I was looking through my ‘writing starts’ folder tonight, looking for a topic to write on for my next post, when I found a short email I sent myself from work in March:
“I want to finish getting rid of everything I don’t need. I want to put what’s left into a van or SUV and go. I want to go home to California for a few months. I want to try Colorado on for size. I want to check out that vegetarian restaurant in Missoula Montana I read about. I don’t know how long I’ll stay. 6 months? Maybe I’ll stay a year if I like the place really well. Maybe I want to start driving and live with a different view out my window every day for a while. I want to have the luxury of never having to put down roots anywhere again unless I decide I want to. These are my dreams. I am going to throw them out into the universe as frequently as I can.”
I have no direct memory of sending this note to myself, but how nice of me to do so! Based on the time stamp of the email, it was shortly after finding the map, but a few weeks before discovering the Office Hobo. Though I had done some fairly insignificant research on travel trailers by this time, it was mostly in the capacity of parking one somewhere for 6 months or so at a time. I didn’t fully understand that I would eventually decide to travel the country full-time by RV. All I knew for certain was I wanted to minimize to a point everything I owned would fit in my vehicle. I wanted the freedom to leave wherever I was, whenever I wanted, on a whim.

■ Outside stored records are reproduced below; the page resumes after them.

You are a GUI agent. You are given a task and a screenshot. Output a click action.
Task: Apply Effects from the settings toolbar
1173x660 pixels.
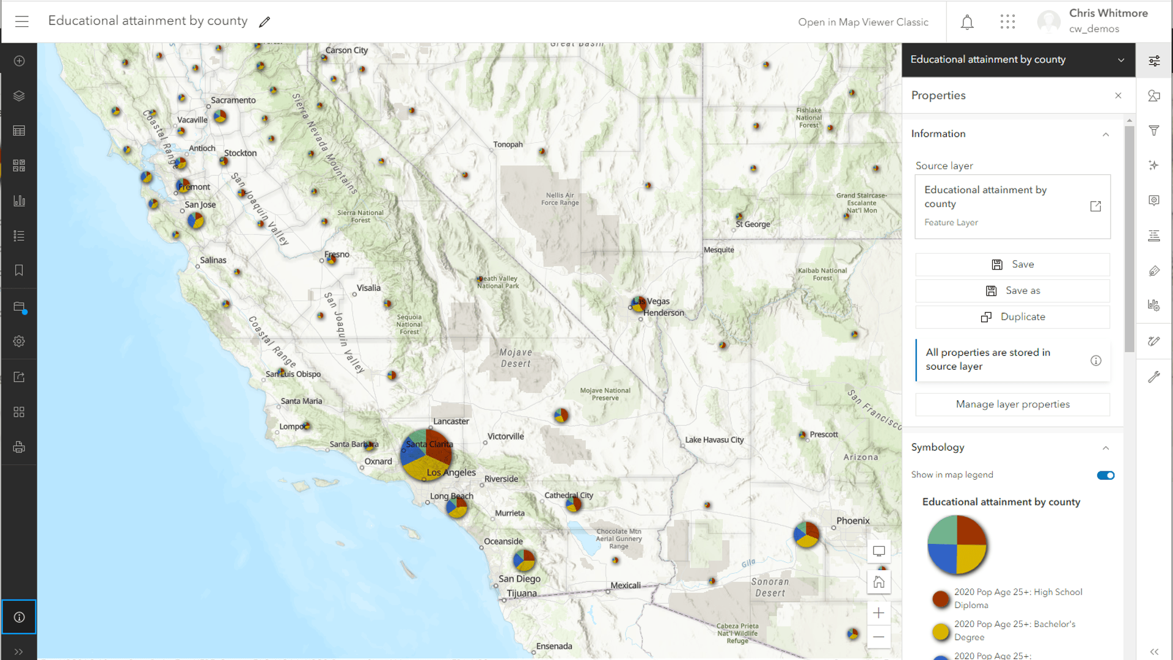pyautogui.click(x=1154, y=165)
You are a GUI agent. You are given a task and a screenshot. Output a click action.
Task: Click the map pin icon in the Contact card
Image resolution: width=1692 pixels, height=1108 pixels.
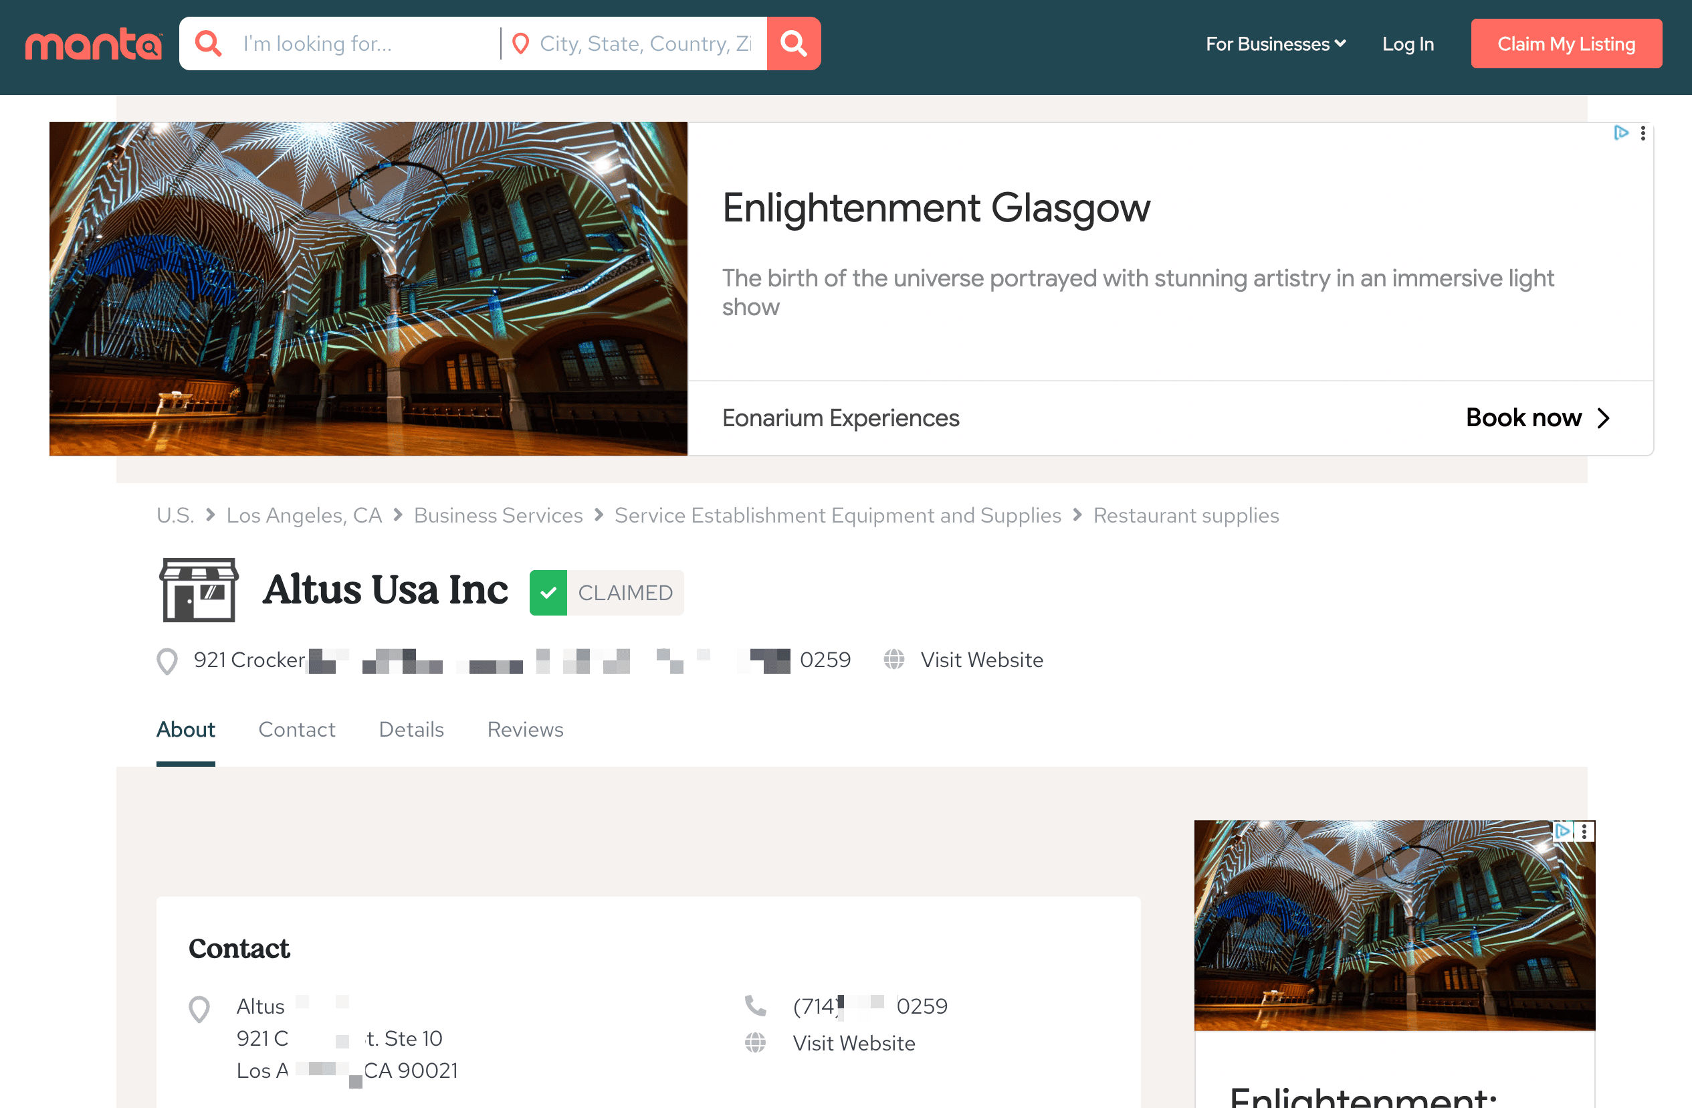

The message content suggests I was on a direct path to the epiphany that came with more clarity later. It’s interesting to see how I was self-discovering through the process even early on. I don’t know if I sent myself more of these notes, but I hope I did. I won’t search for their existence though. If there are more, I want to come by them organically as I did this one. It was kind of a cool moment for me tonight.